Secondo quanto riportato all’art. 5 del Decreto, al comma 2.

«Nell'ambito delle leggi e degli atti organizzativi di cui all'articolo 2, comma 1, le determinazioni per l'organizzazione degli uffici e le misure inerenti alla gestione dei rapporti di lavoro, nel rispetto del principio di pari opportunità, e in particolare la direzione e l'organizzazione del lavoro nell'ambito degli uffici sono assunte in via esclusiva dagli organi preposti alla gestione con la capacità e i poteri del privato datore di lavoro, fatte salve la sola informazione ai sindacati ovvero le ulteriori forme di partecipazione, ove previsti nei contratti di cui all'articolo 9.»

D.lgs. 30 marzo 2001, n. 165 — Ordinamento del lavoro pubblico — Stato italiano / Normattiva · 2001

Nell'ambito delle leggi e degli atti organizzativi, le determinazioni sull'organizzazione degli uffici e sulla gestione dei rapporti di lavoro sono assunte in via esclusiva dagli organi di gestione con i poteri del privato datore di lavoro, restando salve informazione e partecipazione sindacale ove previste dai contratti.

6.

Secondo quanto riportato all’art. 25 del Decreto, al comma 2.

«Il dirigente scolastico assicura la gestione unitaria dell'istituzione, ne ha la legale rappresentanza, è responsabile della gestione delle risorse finanziarie e strumentali e dei risultati del servizio. Nel rispetto delle competenze degli organi collegiali scolastici, spettano al dirigente scolastico autonomi poteri di direzione, di coordinamento e di valorizzazione delle risorse umane. In particolare, il dirigente scolastico organizza l'attività scolastica secondo criteri di efficienza e di efficacia formative ed è titolare delle relazioni sindacali.»

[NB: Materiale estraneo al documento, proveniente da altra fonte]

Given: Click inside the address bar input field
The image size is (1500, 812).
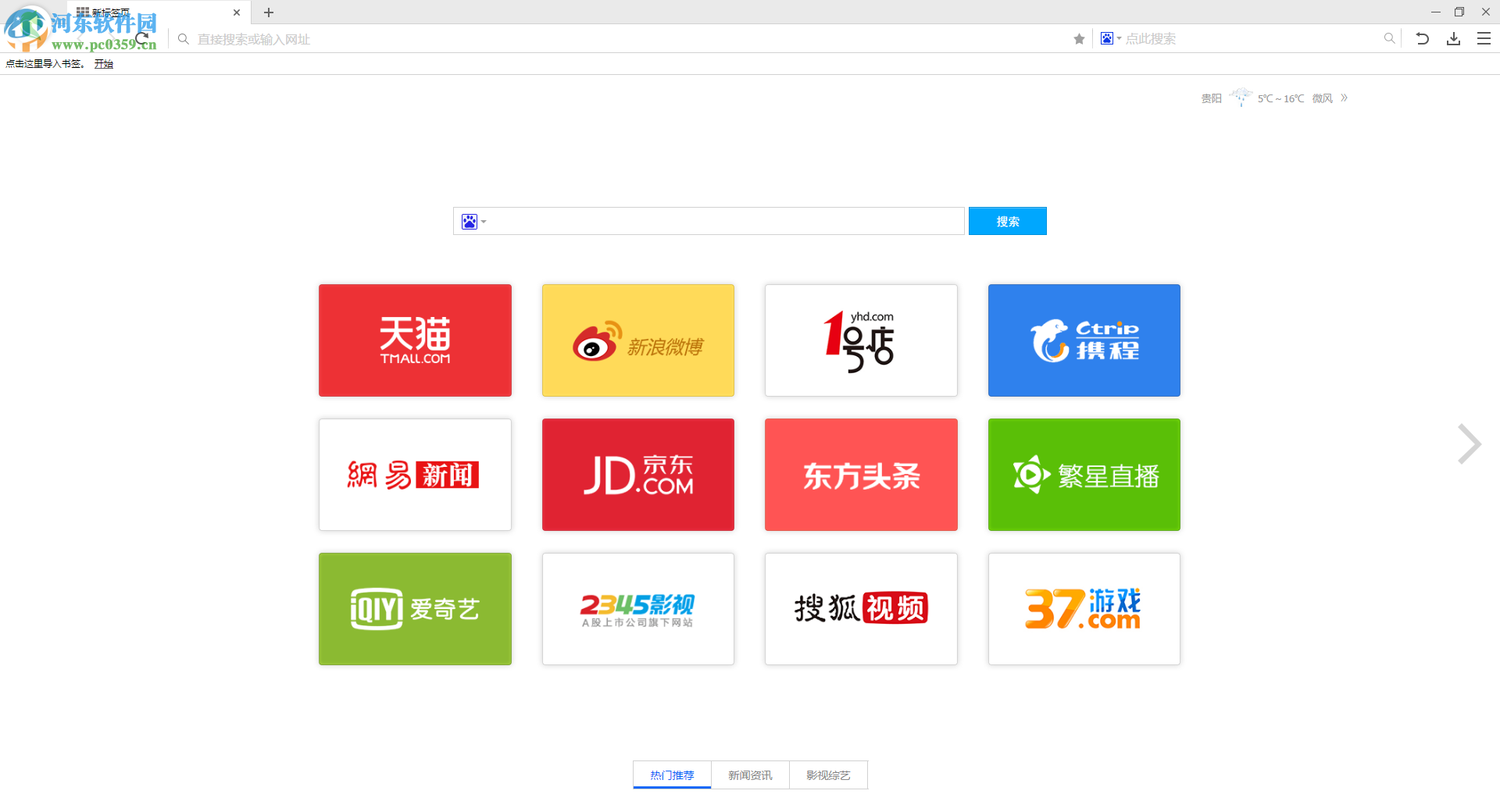Looking at the screenshot, I should (547, 38).
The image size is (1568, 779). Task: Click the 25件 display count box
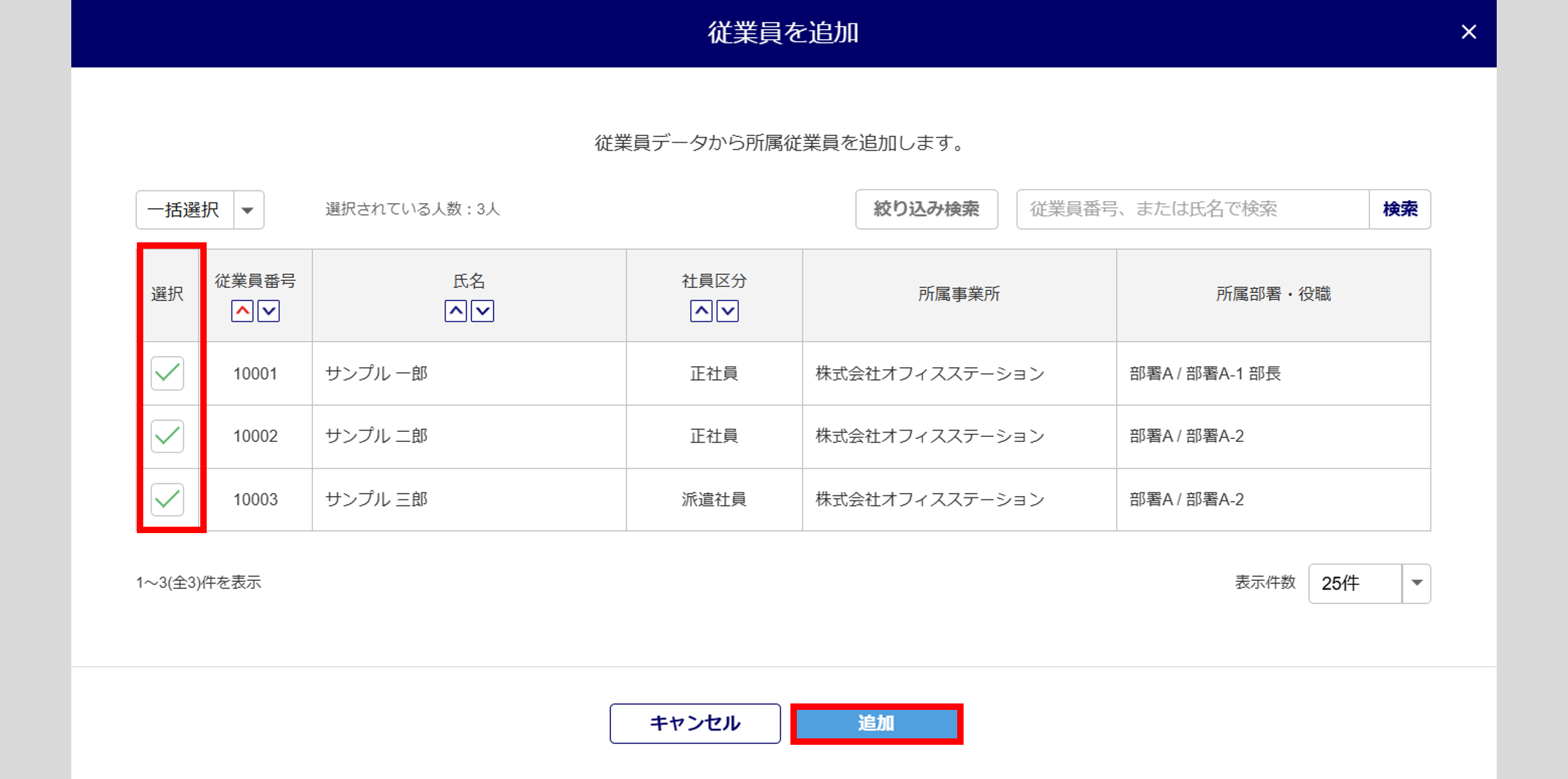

D.lgs. 30 marzo 2001, n. 165 — Ordinamento del lavoro pubblico — Stato italiano / Normattiva · 2001

Il dirigente scolastico assicura la gestione unitaria dell'istituzione, ne ha la legale rappresentanza ed è responsabile delle risorse e dei risultati. Nel rispetto delle competenze degli organi collegiali ha autonomi poteri di direzione, coordinamento e valorizzazione delle risorse umane; organizza l'attività scolastica ed è titolare delle relazioni sindacali.

7.

Secondo quanto riportato all’art. 40 del Decreto, al comma 4.

«Le pubbliche amministrazioni adempiono agli obblighi assunti con i contratti collettivi nazionali o integrativi dalla data della sottoscrizione definitiva e ne assicurano l'osservanza nelle forme previste dai rispettivi ordinamenti.»

D.lgs. 30 marzo 2001, n. 165 — Ordinamento del lavoro pubblico — Stato italiano / Normattiva · 2001

Le pubbliche amministrazioni, e quindi anche le scuole, devono adempiere agli obblighi dei contratti collettivi nazionali e assicurarne l'osservanza. Una circolare o un ordine di servizio di istituto non può dispensare dall'applicazione del CCNL.